13. Ainsi que cela est précisé dans la décision contestée, l'interdiction de retour sur le territoire français édictée par la préfète de la Gironde à l'encontre de Mme B... sur le fondement de l'article L. 612-8 du code de l'entrée et du séjour des étrangers et du droit d'asile aurait été, en application des dispositions précitées et sauf décision motivée contraire susceptible de recours, automatiquement abrogée si l'intéressée avait exécuté la mesure d'éloignement édictée à son encontre dans le délai de trente jours qui lui était imparti ou dans un délai de deux mois suivant l'expiration de ce délai. Au regard de ces éléments et compte tenu de l'existence d'une précédente mesure d'éloignement non exécutée, la préfète de la Gironde n'a pas commis d'erreur d'appréciation en interdisant à l'intéressée le retour sur le territoire français pour une durée de deux ans. Pour les mêmes motifs, le moyen tiré de la méconnaissance de l'article 8 de la convention européenne de sauvegarde des droits de l'homme et des libertés fondamentales doit être écarté.
14. Il résulte de ce qui précède que Mme B... n'est pas fondée à soutenir que c'est à tort que, par le jugement attaqué, le tribunal administratif de Bordeaux a rejeté sa demande. Sa requête doit, par suite, être rejetée en toutes ses conclusions.
DECIDE :
Article 1er : La requête de Mme B... est rejetée.
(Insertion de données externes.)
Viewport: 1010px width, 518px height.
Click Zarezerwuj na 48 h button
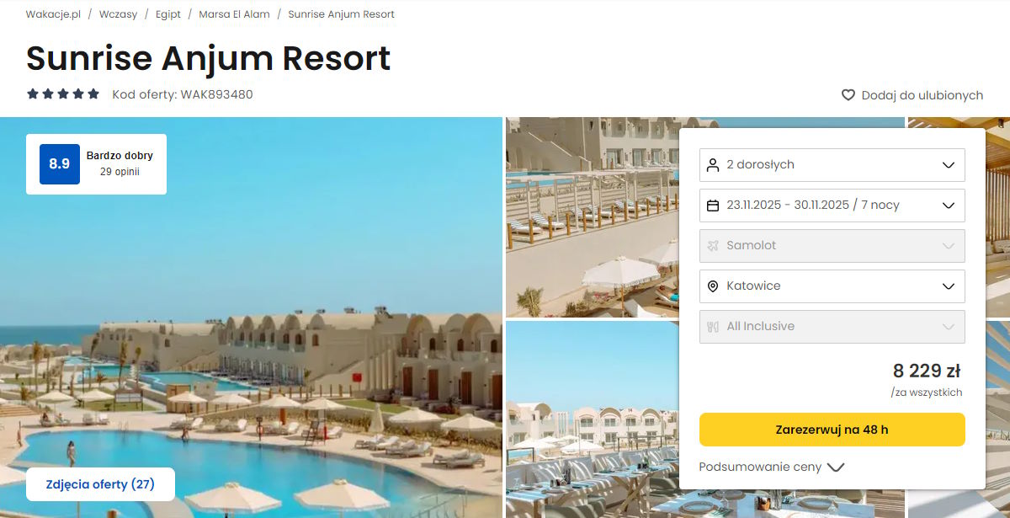pos(832,430)
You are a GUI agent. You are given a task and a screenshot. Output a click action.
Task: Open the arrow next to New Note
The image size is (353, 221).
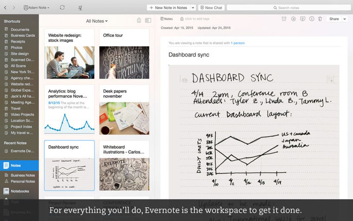(x=193, y=8)

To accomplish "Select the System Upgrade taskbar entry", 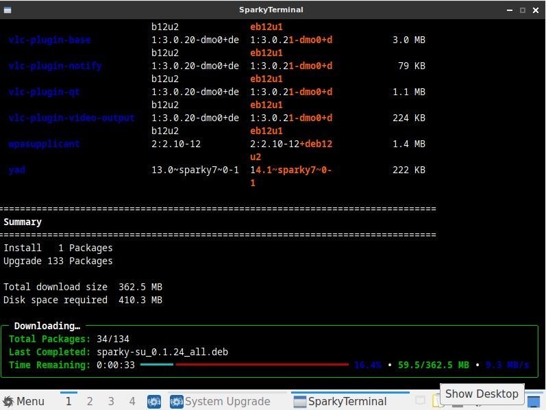I will point(220,401).
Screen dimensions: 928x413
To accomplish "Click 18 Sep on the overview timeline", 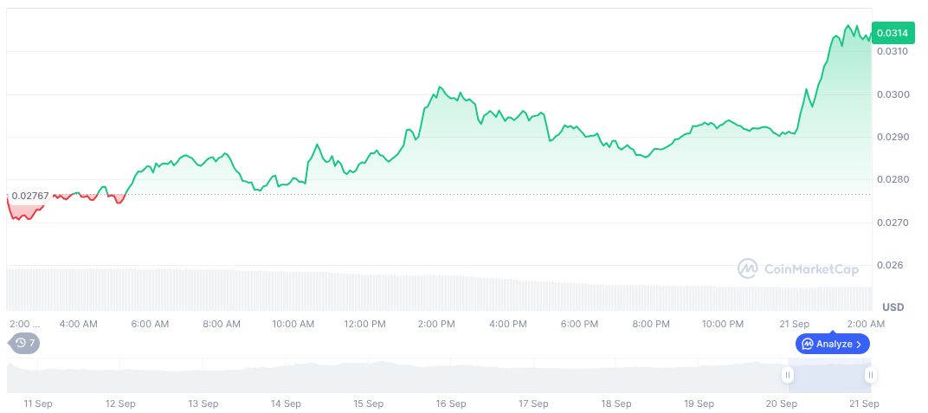I will (x=616, y=403).
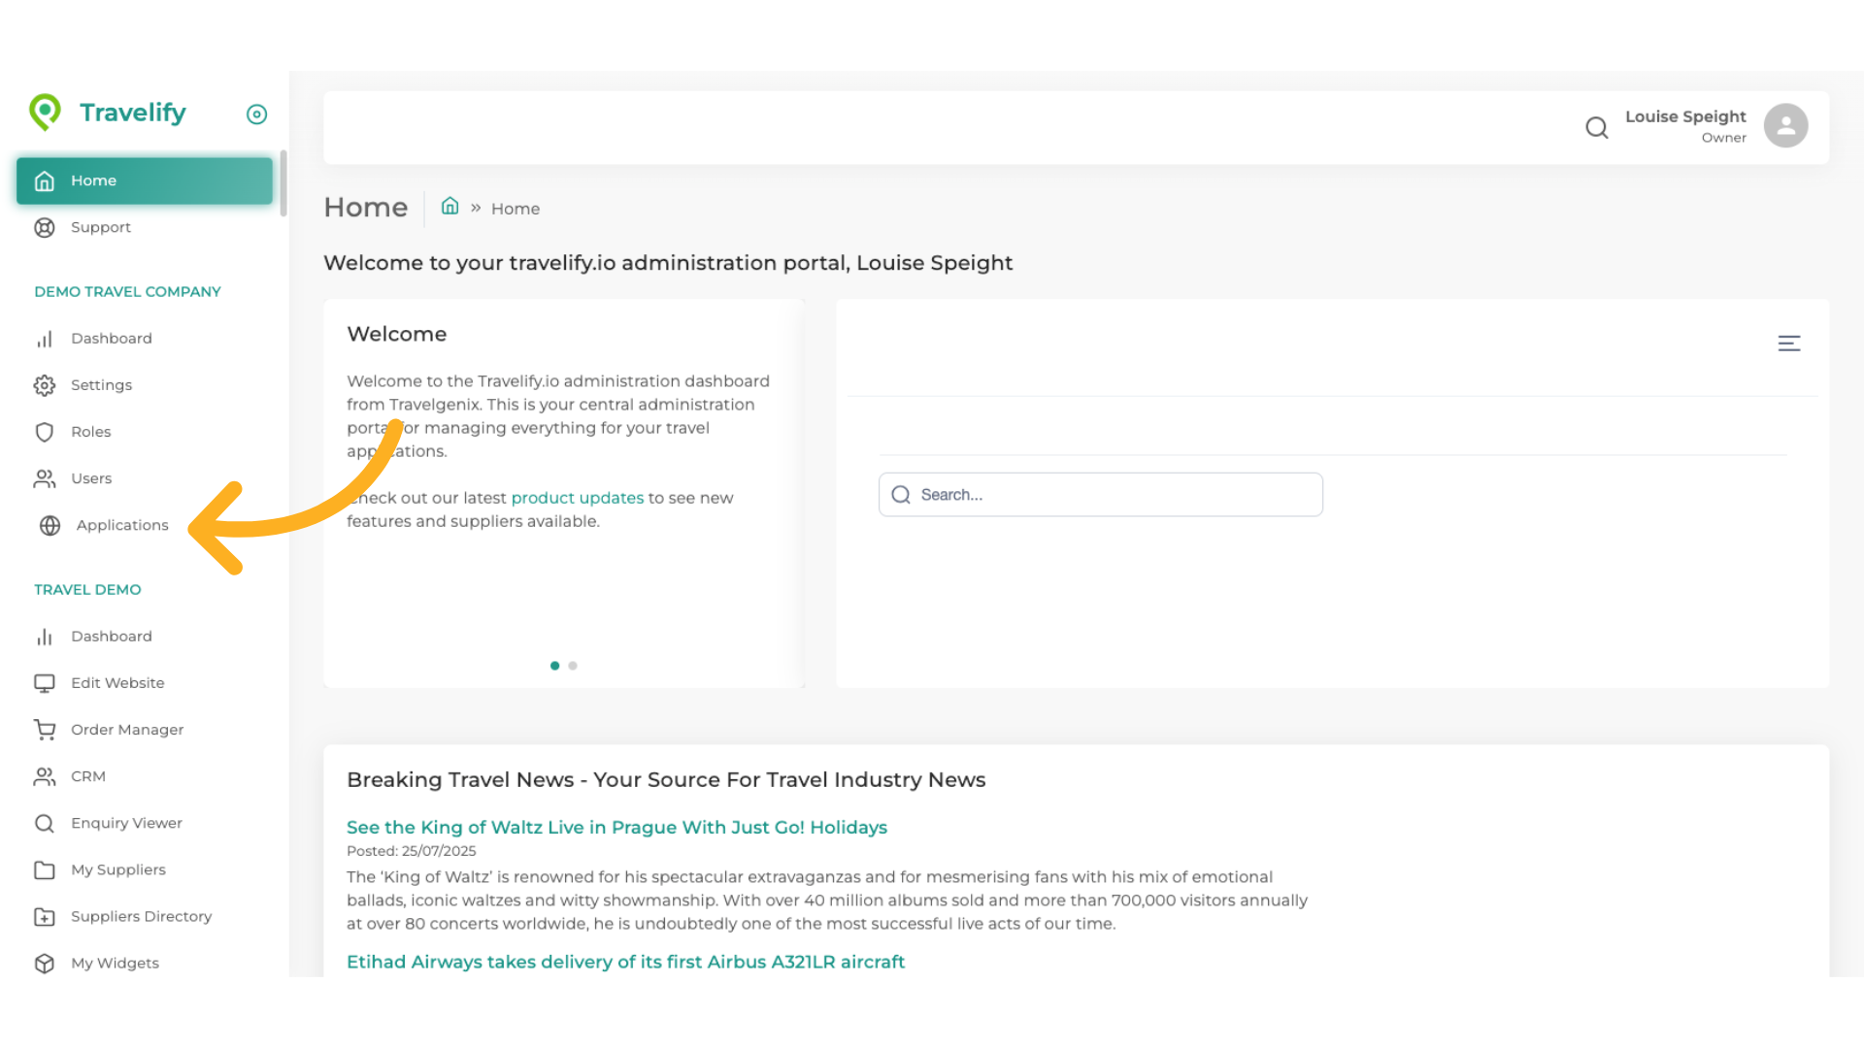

Article 2 : Le présent arrêt sera notifié à Mme A... C... B... et au ministre de l'intérieur et des outre-mer.
Copie en sera adressée au préfet de la Gironde.
Délibéré après l'audience du 2 octobre 2023 à laquelle siégeaient :
M. Jean-Claude Pauziès, président,
Mme Christelle Brouard-Lucas, présidente-assesseure,
Mme Kolia Gallier, première conseillère.
Rendu public par mise à disposition au greffe le 2 novembre 2023.
La rapporteure,
Kolia GallierLe président,
Jean-Claude Pauziès
La greffière,
Stéphanie Larrue
La République mande et ordonne au ministre de l'intérieur et des outre-mer en ce qui le concerne, et à tous commissaires de justice à ce requis, en ce qui concerne les voies de droit commun contre les parties privées, de pourvoir à l'exécution de la présente décision.